Justiça veta cessão de terreno da prefeitura de SP para Instituto Lula

Mateus Coutinho

10 de fevereiro de 2014 | 19h18

por Fausto Macedo

A Justiça vetou nesta segunda-feira, 10, a cessão de imóvel avaliado em R$ 20 milhões pela Prefeitura de São Paulo ao Instituto Lula. Em decisão liminar, o juiz Adriano Marcos Laroca, da 12.ª Vara da Fazenda Pública, acolheu ação civil proposta pelo Ministério Público e determinou “aos réus” que se abstenham de assinar o contrato de concessão administrativa de uso do terreno de 4,3 mil metros quadrados no Centro da Capital, sem licitação e pelo prazo de 99 anos, para instalação do Memorial da Democracia.
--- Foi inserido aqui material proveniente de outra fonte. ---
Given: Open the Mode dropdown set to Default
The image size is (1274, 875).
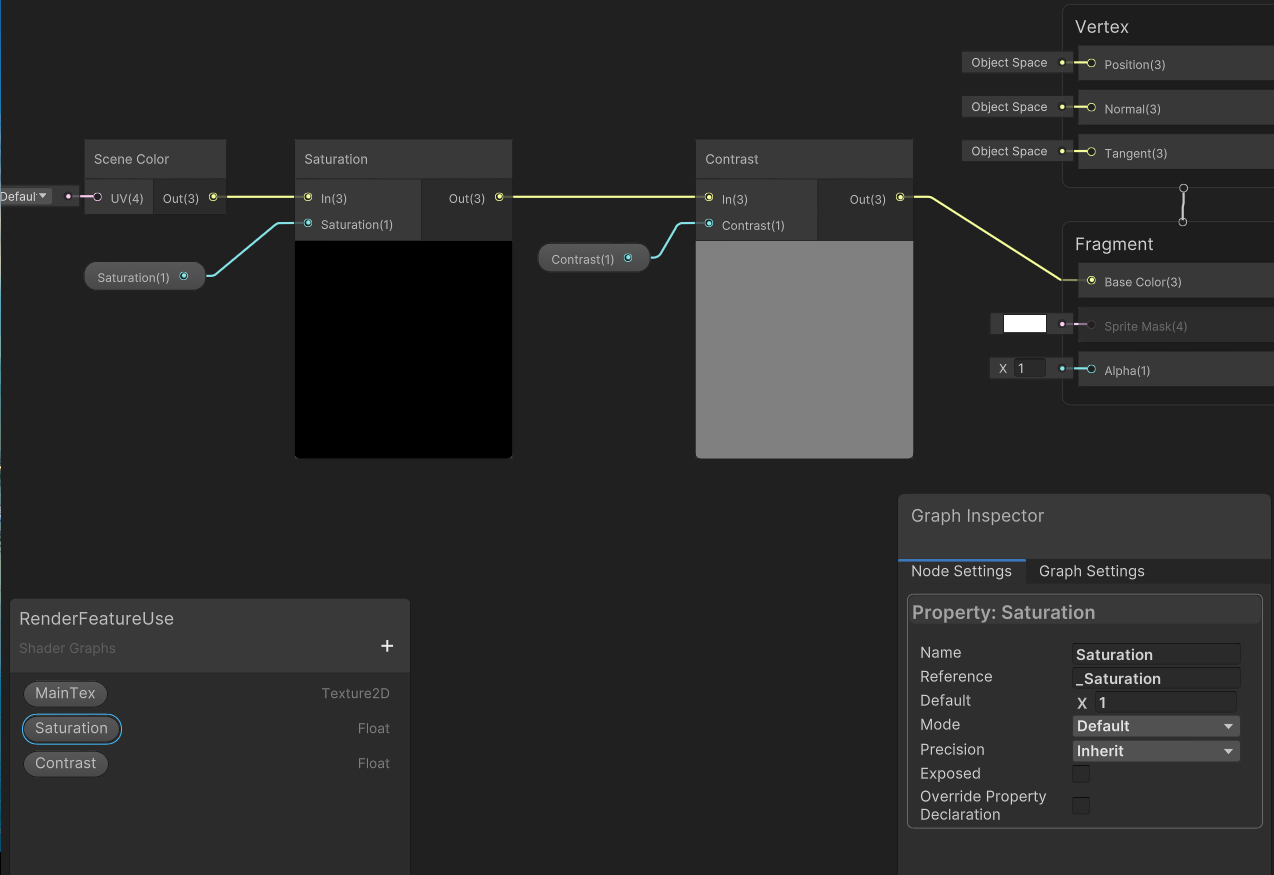Looking at the screenshot, I should point(1156,726).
“Aqui, a primeira triste ironia: a instalação de um memorial da democracia com ofensa a diversos princípios democráticos”, assinalou o juiz.

Ao conceder tutela antecipada ao pedido dos promotores Valter Foleto Santin e Nelson Luís Sampaio de Andrade, o juiz aponta para o risco de “dano irreparável”. Segundo ele, “nem a Constituição da República, nem a Lei de Licitações admitem a concessão administrativa direta, onerosa ou gratuita, de imóvel público a entidade privada, com a finalidade de instalação de equipamento cultural”.
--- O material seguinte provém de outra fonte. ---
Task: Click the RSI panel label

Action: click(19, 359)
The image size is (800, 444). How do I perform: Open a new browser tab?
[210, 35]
Imagem mostra projeção de como seria o memorial em terreno cedido pela prefeitura. Foto: Divulgação

A cessão do imóvel foi aprovada por lei municipal na gestão Gilberto Kassab (PSD), em 2011. Para o juiz, a iniciativa “viola a moralidade pública”. Ele determinou à Prefeitura e ao Instituto que não iniciem ou continuem a execução do contrato, sobretudo quanto à ocupação efetiva da área pública concedida, sob pena de multa diária de R$ 500 mil.

Ordenou que o Município, com “seu poder de polícia”, tome medidas para evitar a invasão do imóvel.
“Os fatos revelam que as raízes culturais e econômicas do Brasil arcaico ainda bloqueiam os frutos de redução das abissais desigualdades socioeconômicas em solo democrático reaberto em 1988”, adverte o juiz. “A concessão, sem prévia licitação, e no momento político partidário em que desencadeada, revela o patrimonialismo ou neopatrimonialismo do Estado Brasileiro. Existe enorme risco de que o imóvel concedido ao instituto-réu, para a instalação do memorial da democracia seja utilizado preponderantemente para a promoção pessoal do ex-presidente Lula e de seu partido (PT).”

Segundo o magistrado, há “outra ironia”. Diz a decisão que “a concessão está relacionada a um partido que sempre discursou em defesa dos princípios democráticos, embora seja pública e notória, para escapar de injustas generalizações, a presença de indivíduos com posturas democráticas e antidemocráticas em todos os partidos políticos e instituições”.

A Prefeitura e o Instituto Lula informaram que não foram notificados da decisão.